The beauty is in the product’s simplicity and reliability, and the fact that it is 100% solar-powered. The ‘Koolhome’ appliance can be used as a fridge or a freezer, and the units can generate refrigeration for up to seven days, even when there is limited sunlight. This is down to the insulation and ‘ice battery’ – a technology that enables the storage of energy in the form of ice – complemented with lithium-ion batteries. Users can switch back and forth between using energy from the grid and solar power, and the appliance can also charge mobile phones and power LED bulbs.
The clever concept attracted funding from the Powering Renewable Energy Opportunities (PREO) programme, supported by the IKEA Foundation and aid from the UK government via the Transforming Energy Access platform. The resulting project, delivered with support from the Carbon Trust and Energy 4 Impact, saw more than 300 fish and frozen food traders in Nigeria – two thirds of them women, including Kehinde – gain access to solar-powered refrigerators through a credit plan without which the product would have been unaffordable. The PREO grant helped Koolboks to identify target customers, develop payment plans and provide backup funds to be able to offer credit. The success of the project has since encouraged commercial investors to get involved and Koolboks has raised $2.5 million in funding. This has allowed the company to expand in Nigeria from a pilot to a full-service business, reaching thousands of customers. Koolboks currently employs more than 100 people in Nigeria and there are plans to expand to other markets in Sub-Saharan Africa.

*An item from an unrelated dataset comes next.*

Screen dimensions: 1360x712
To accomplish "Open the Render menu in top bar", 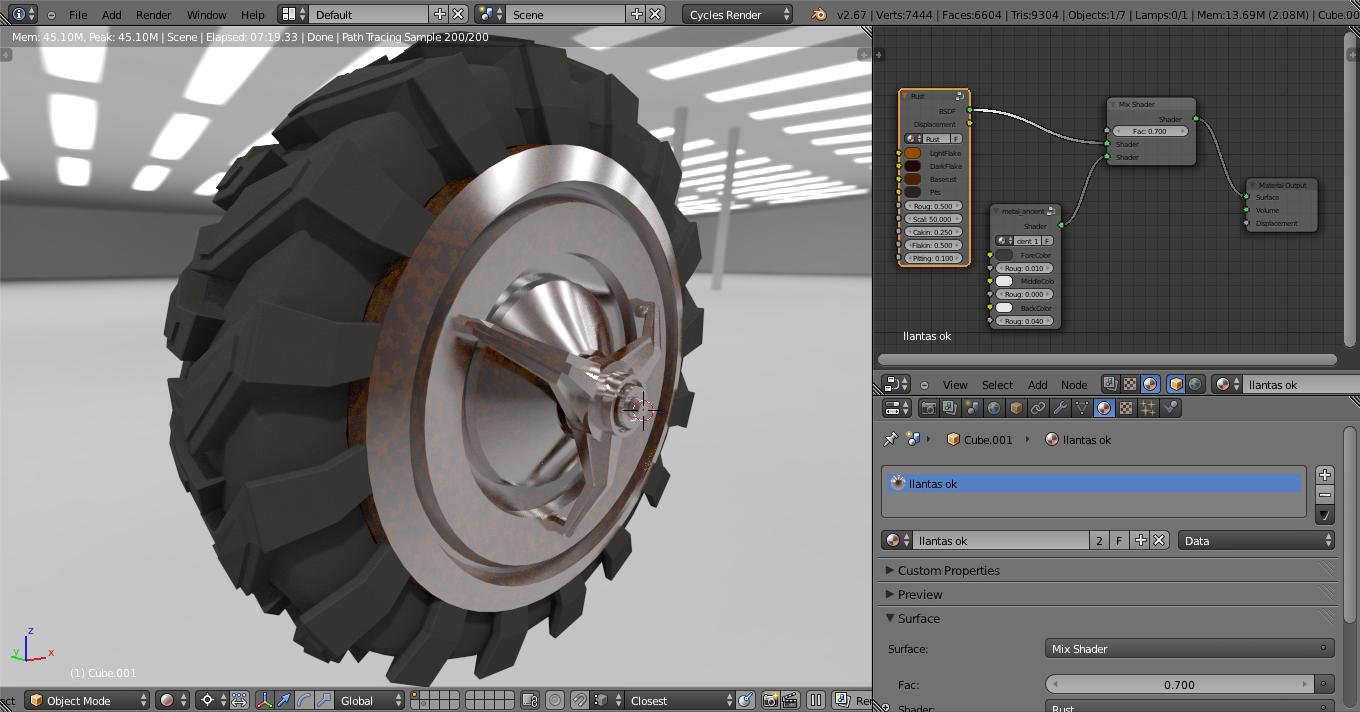I will click(153, 15).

Back in Ikorodu, Kehinde called the Koolboks number. Her husband was initially nervous about the upfront cost. But with his wife’s savvy calculations, and the potential savings on offer, he must have been won over. Thanks to Koolboks integrating PAYGO technology to make the freezers more affordable, customers like Kehinde have been able to pay in monthly, weekly or daily installments to eventually own their unit.
Eighteen months later, Kehinde hasn’t looked back. Thanks to the powerful African sun, there are no electricity bills to pay for the freezer, and Kehinde charges her phone in one of the appliance’s USB ports. Having paid for the first freezer in monthly installments, Kehinde was able to buy a second outright, and thanks to both freezers the family has since seen profits soar by around 90%. There’s less food wastage and worry, too.
New and repeat customers are tempted by the freshness of the fish, chicken and sausage Kehinde stocks. “It brings more customers to my doorstep. Even if I’m not around, they would wait for me,” she explains, adding that one day she returned home to find a crowd of people outside her shop. “I can sell my goods at the price I want. I don’t have to sell it at a lower price for fear of spoilage.”
Koolboks’ technology – coupled with Kehinde’s strong will to succeed – has boosted her confidence in her own abilities. “I am a very self-determined person, though Koolboks made it easier,” she says. “Yes, I feel more confident doing my business, I enjoy doing it and see how it is doing well.”
Kehinde also feels more respected in her community. “Customers used to look down on my produce and price the goods low because it is defrosted,” she adds. She has now become an advocate for the freezers, recommending Koolboks to others, with positive results. “I have other traders hug and thank me for introducing them.”
Despite her success, Kehinde’s ambition is anything but on ice. She would like to get more freezers, go completely off-grid, expand her business, help her parents with financial support and perhaps open another shop. “With the freezer, I have advanced in our business and increased my pride and respect for being a self-determined person.” With such a cool head for business, she sounds unstoppable.